You think you’ve misheard the statistic the first time you hear it. Preschoolers, who are three or four years old and occasionally just past potty training, are suspended and expelled at a rate that is about three times higher than that of students in K–12 institutions. Some people are still learning how to grasp a crayon. A director is signing documents somewhere, requesting that they not return.
It’s an odd picture to look at. Suspension has always been associated with older children—those who talk back or skip class. However, the data has been telling a different story for some time. The prekindergarten expulsion rate is approximately 6.7 per 1,000 enrolled children, while the K–12 expulsion rate is 2.1 per 1,000. As if their extra year of life has somehow made them more disposable, four-year-olds are expelled at a rate that is about fifty percent higher than that of three-year-olds.
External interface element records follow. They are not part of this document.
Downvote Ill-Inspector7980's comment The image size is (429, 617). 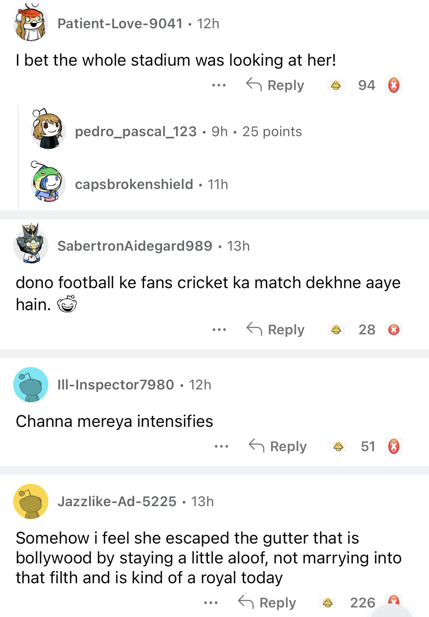pyautogui.click(x=393, y=446)
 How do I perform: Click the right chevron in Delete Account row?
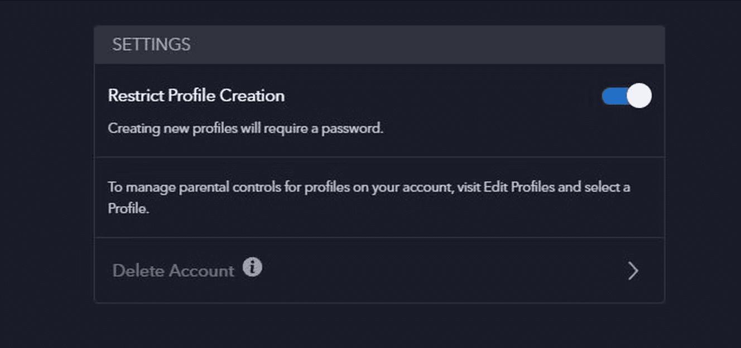click(633, 271)

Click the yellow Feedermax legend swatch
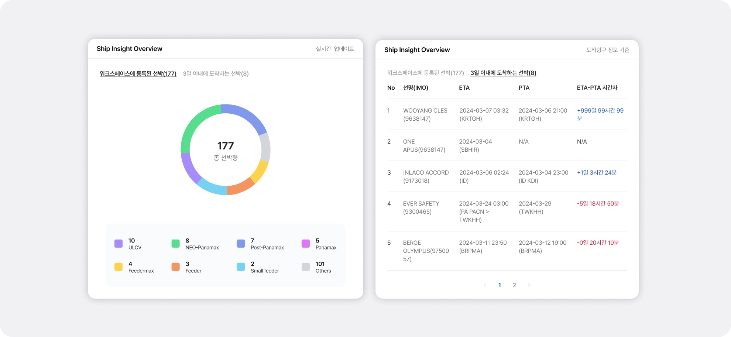coord(119,267)
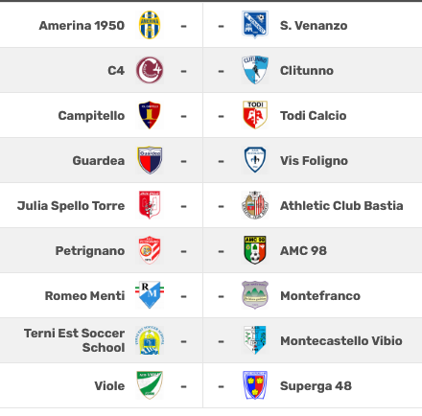Click Amerina 1950 home score dash
422x416 pixels.
pyautogui.click(x=183, y=26)
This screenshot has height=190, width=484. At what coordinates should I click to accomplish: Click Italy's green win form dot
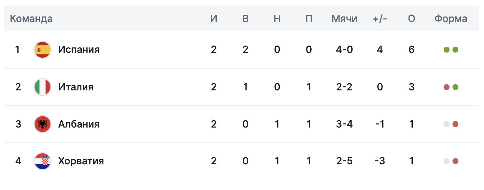455,87
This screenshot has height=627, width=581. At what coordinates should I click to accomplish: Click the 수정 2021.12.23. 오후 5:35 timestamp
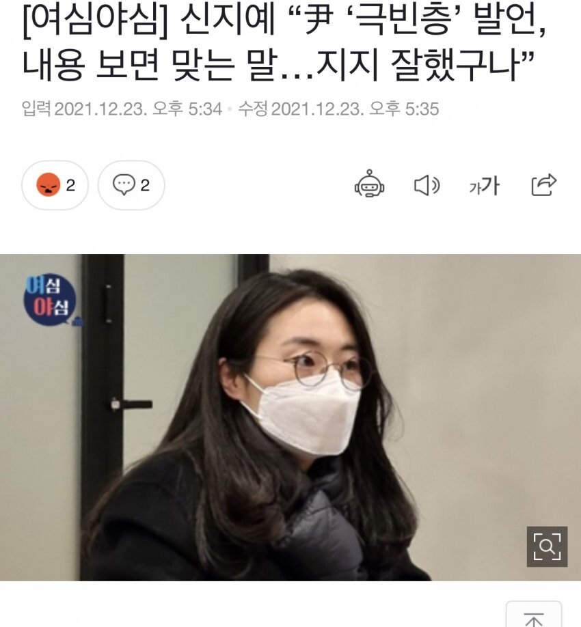click(x=338, y=109)
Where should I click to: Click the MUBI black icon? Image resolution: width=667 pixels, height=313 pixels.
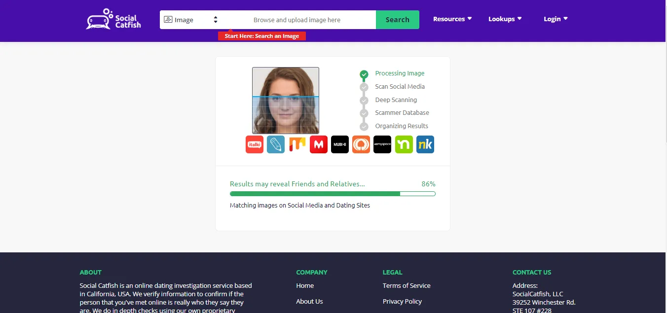(340, 144)
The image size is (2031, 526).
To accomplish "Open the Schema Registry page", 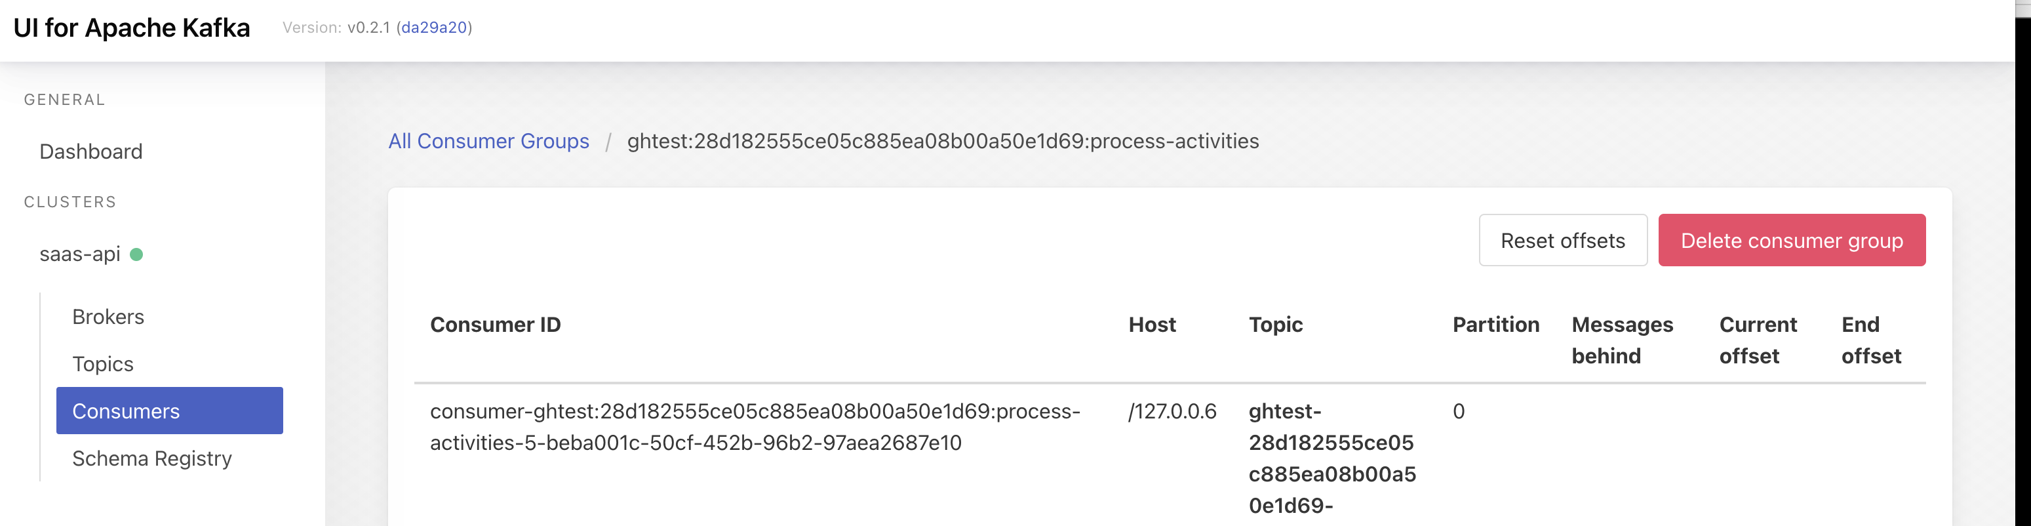I will [152, 458].
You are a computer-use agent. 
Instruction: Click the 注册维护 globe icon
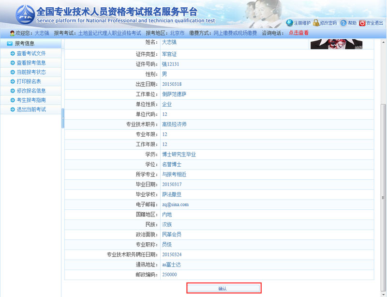click(x=289, y=23)
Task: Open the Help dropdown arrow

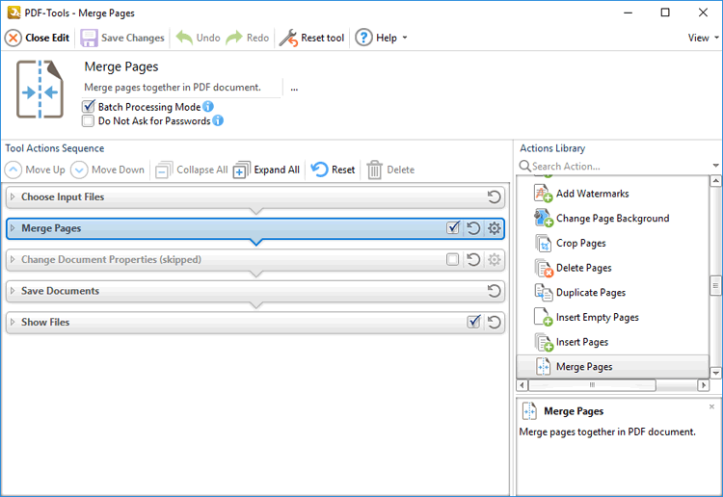Action: pyautogui.click(x=405, y=39)
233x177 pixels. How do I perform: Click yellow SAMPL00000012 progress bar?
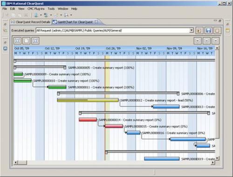(88, 100)
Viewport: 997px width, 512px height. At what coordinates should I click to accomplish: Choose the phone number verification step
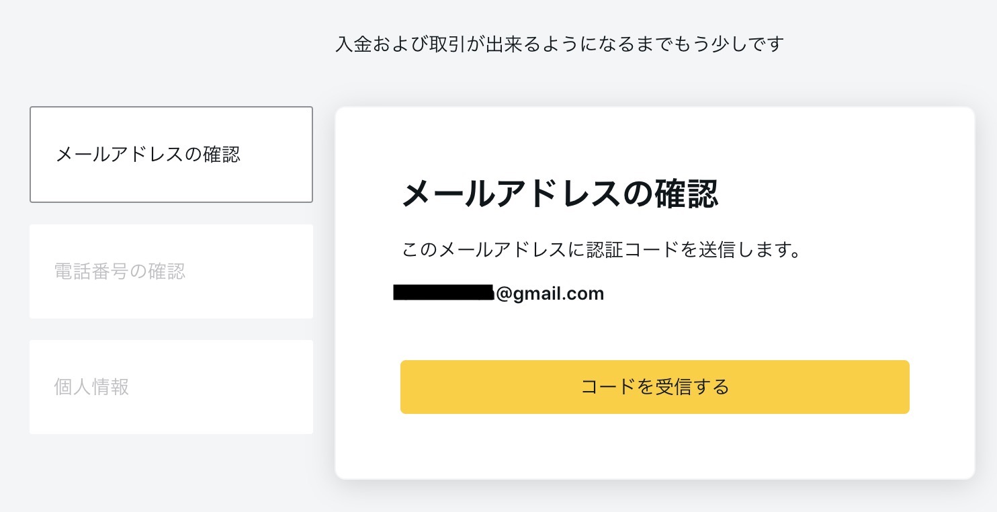[x=171, y=271]
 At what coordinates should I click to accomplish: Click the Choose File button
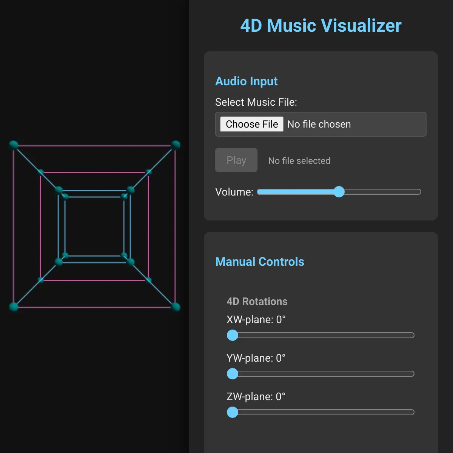click(251, 124)
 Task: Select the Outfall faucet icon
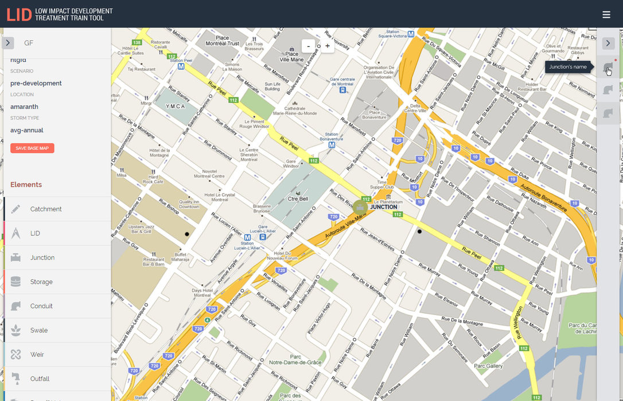(15, 379)
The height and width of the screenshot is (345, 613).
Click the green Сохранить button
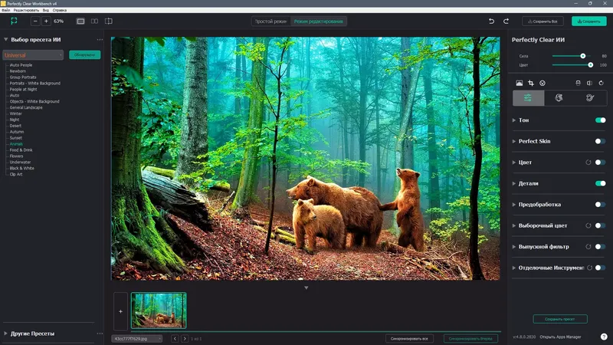click(588, 21)
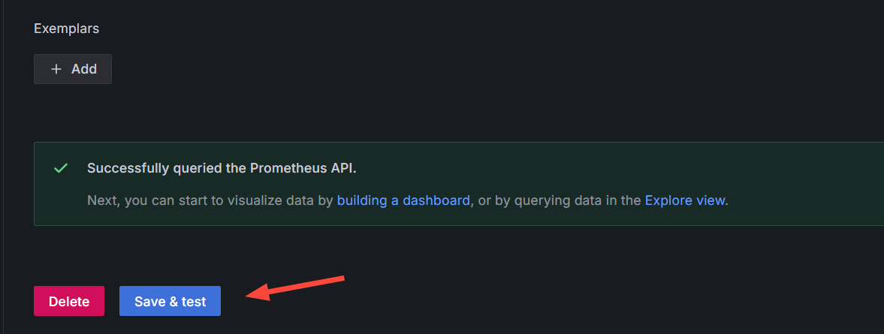
Task: Go to the Explore view link
Action: pos(684,200)
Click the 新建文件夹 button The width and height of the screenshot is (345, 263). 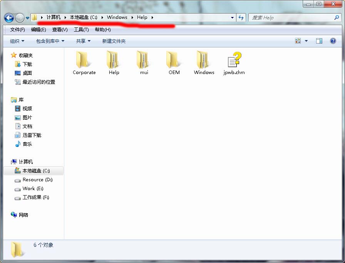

Researchers from Portland State University and the Oregon Social Learning Center conducted a recent study in Oregon to try and understand why. In an effort to find predictors, they polled early childhood program owners and directors throughout the state. The response that kept coming up was embarrassingly straightforward: the providers themselves are worn out. Teachers who are under stress are much more likely to suspend or expel a student. Despite being repeatedly discovered in study after study, it continues to be one of those conclusions that everyone agrees upon with little variation.
The results are different if you’ve ever stood in a preschool classroom at 2:00 p.m., when the air thickens with sticky juice cups, tired toddlers, and at least one full-volume meltdown. The labor is physically taxing. heavier on an emotional level. Additionally, early educators continue to be among the lowest-paid workers in the nation, frequently earning less than those who serve coffee nearby. Despite the fact that brain development occurs during these years at a rate that is unmatched in human life, the work is written off as glorified babysitting.
Reading the research gives the impression that the system has been subtly depending on the generosity of underpaid women for decades, and that generosity is finally eroding. Training courses, workshops on mindfulness, and mentorship initiatives have all been tried. A little assistance. However, the Oregon researchers make the fairly direct claim that meeting basic needs cannot be replaced by professional development. A wage issue cannot be resolved by meditation.
However, stress is not the only explanation. It doesn’t explain why children with disabilities, American Indian and Alaska Native children, African American and Black children, and boys continue to be disproportionately affected by these decisions. Black children were asked to leave care at a rate that was almost two percentage points higher than their share of the preschool population in the Oregon data. Such numbers don’t just happen. In a 2023 statement, the American Academy of Pediatrics specifically identified implicit bias and urged pediatricians to understand how systemic racism permeates a three-year-old’s classroom.
Some states have attempted to outright prohibit the practice. Depending on who you ask, the outcomes have been either theatrical or modest. Directors come up with solutions. A silent phone call informs a parent that their child might be happier somewhere else. No records, no paperwork, no statistics to monitor. Off the books, the expulsion simply occurs.
It’s difficult to ignore the fact that the kids most impacted by all of this—those who lose their first taste of school, their friends, and occasionally their parents’ jobs—are also the least able to explain what happened to them. The shame is quietly absorbed by their families. It’s still unclear if anyone is paying attention to them.